Print each of the items below word for word, leaving the pictures out of your answer.

☆ ☆ ☆ ☆

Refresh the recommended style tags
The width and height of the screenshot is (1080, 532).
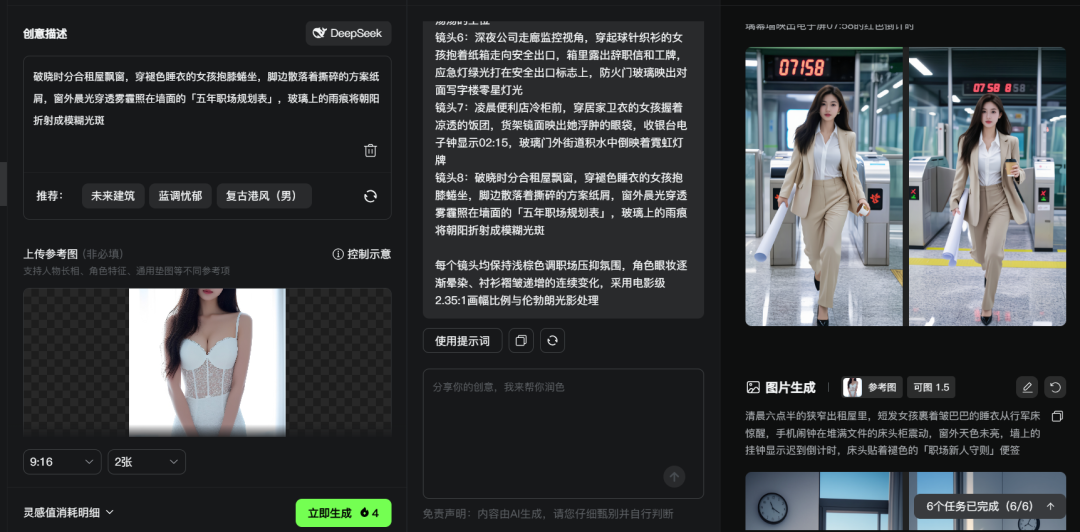point(370,196)
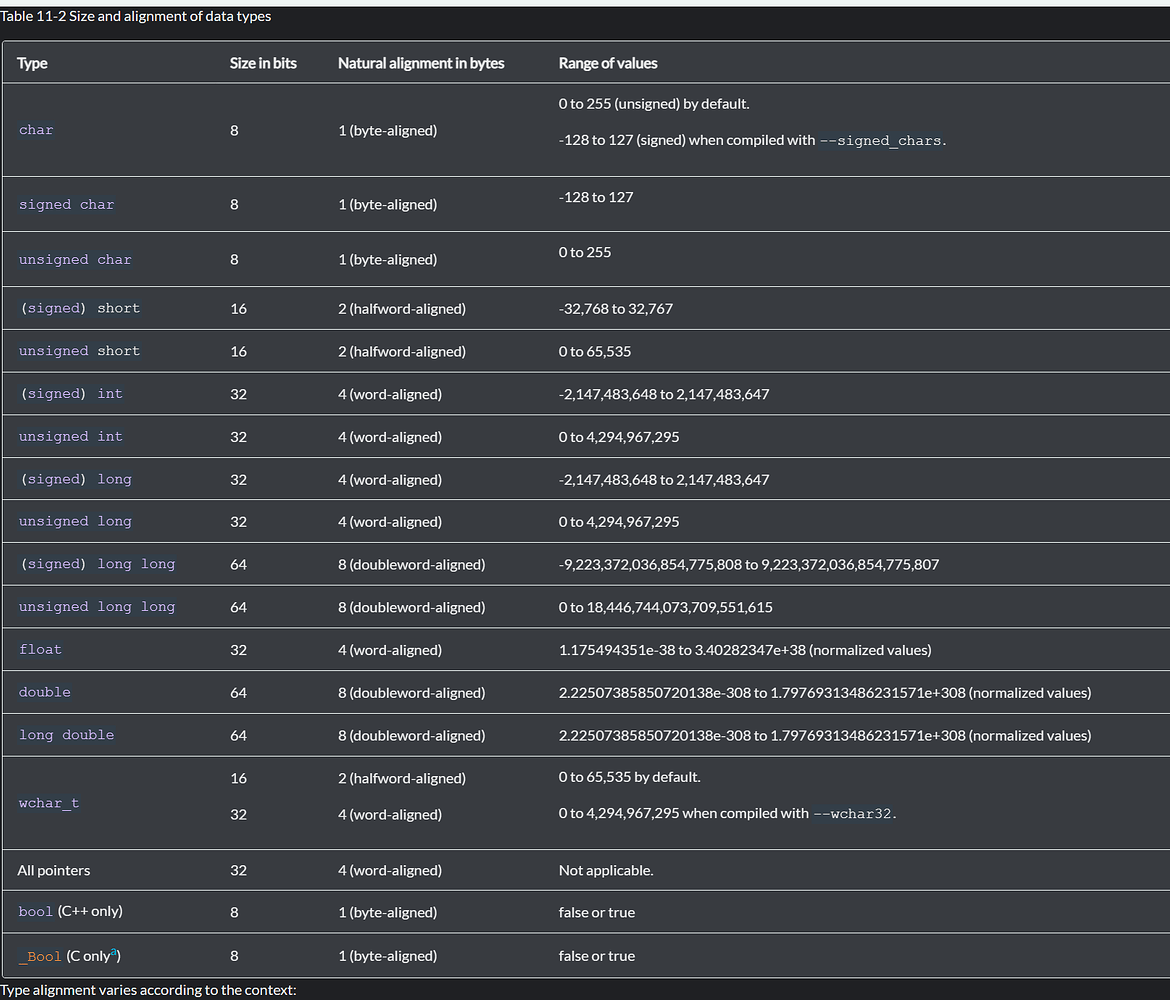Click the 'Size in bits' column header
1170x1000 pixels.
point(263,63)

☆ ☆ ☆ ☆

**Answer to the problem**:
Refresh the recommended style tags
The width and height of the screenshot is (1080, 532).
point(370,196)
Click the 'Size in bits' column header
1170x1000 pixels.
point(263,63)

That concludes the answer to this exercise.